Es wurde ein leidenschaftlicher, aber sachbezogener Disput, den die circa 200 Besucher an diesem ersten Frühlingsabend erlebten. Gleich zu Beginn der Veranstaltung nahm Fritz Pleitgen, der sich nicht mehr als aktueller Russlandkenner verstanden wissen wollte, kein Blatt vor den Mund: „So verheerend schlecht, wie es gegenwärtig aussieht, war es selten!“ Die Beziehungen zwischen dem Westen und Russland seien „katastrophal und auf die Dauer nicht hinnehmbar.“ Angesichts der bereits mehrfach vorgekommenen „Dangerous Brinkmanships“ zwischen NATO und Russland seit Frühjahr 2014 – meist über der Baltischen See – mache er sich ernsthafte Gedanken darüber, was passiere, wenn mal eine Katastrophe eintrete.

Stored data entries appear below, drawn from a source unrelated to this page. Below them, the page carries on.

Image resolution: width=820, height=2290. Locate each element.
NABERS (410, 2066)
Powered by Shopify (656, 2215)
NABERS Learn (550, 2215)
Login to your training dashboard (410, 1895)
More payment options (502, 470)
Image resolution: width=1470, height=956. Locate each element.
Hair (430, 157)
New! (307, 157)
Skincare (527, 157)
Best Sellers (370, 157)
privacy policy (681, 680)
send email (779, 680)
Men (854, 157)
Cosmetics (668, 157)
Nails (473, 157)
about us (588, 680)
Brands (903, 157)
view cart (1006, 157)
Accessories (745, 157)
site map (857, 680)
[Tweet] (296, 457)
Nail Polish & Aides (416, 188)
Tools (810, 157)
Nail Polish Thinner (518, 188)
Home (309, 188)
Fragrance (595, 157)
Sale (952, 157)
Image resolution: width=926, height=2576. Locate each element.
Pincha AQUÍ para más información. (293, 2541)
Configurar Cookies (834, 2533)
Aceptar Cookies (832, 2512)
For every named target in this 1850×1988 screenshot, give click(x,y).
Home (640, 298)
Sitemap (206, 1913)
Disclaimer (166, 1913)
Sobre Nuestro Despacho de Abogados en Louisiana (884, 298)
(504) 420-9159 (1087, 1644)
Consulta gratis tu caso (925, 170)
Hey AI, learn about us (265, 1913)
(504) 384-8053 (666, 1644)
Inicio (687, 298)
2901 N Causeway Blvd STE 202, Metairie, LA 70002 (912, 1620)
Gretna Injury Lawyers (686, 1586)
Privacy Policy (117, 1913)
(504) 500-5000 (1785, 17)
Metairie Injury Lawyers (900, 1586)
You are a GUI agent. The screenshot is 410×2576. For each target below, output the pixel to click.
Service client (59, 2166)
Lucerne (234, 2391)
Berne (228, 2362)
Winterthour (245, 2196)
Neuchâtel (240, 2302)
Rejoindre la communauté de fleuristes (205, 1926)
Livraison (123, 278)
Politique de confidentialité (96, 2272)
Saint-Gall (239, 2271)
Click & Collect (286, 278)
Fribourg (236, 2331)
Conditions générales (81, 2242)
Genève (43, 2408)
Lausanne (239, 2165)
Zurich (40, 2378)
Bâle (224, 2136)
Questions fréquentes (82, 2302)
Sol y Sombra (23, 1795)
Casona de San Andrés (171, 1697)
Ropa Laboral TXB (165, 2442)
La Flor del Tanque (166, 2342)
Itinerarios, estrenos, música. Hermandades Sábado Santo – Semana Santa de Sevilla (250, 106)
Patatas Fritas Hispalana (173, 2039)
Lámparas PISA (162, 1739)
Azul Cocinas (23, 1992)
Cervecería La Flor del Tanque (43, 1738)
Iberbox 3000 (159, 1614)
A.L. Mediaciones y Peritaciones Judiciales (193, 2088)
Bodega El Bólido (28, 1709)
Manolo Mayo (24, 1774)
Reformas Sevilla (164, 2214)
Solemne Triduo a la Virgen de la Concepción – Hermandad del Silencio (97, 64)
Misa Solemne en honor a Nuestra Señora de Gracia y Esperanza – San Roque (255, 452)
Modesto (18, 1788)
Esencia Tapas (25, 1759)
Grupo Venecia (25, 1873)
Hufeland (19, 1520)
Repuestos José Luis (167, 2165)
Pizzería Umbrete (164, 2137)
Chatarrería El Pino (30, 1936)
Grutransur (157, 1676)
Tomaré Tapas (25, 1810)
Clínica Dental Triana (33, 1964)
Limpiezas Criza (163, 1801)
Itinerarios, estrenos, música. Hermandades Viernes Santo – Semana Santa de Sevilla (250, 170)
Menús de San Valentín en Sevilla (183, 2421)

Angesichts dieser angespannten Lage sei eine neue „europäische Ostpolitik“ dringend geboten. Die deutschen Medien seien fast alle nicht gut auf Russland zu sprechen. Er selbst finde keine Plattform mehr für seine Thesen. Pleitgen empfahl dem Westen, die eigene Position grundsätzlich kritisch zu reflektieren:
Haben wir hier und da richtig gehandelt und könnte es anders aussehen, wenn wir damals anders gehandelt hätten?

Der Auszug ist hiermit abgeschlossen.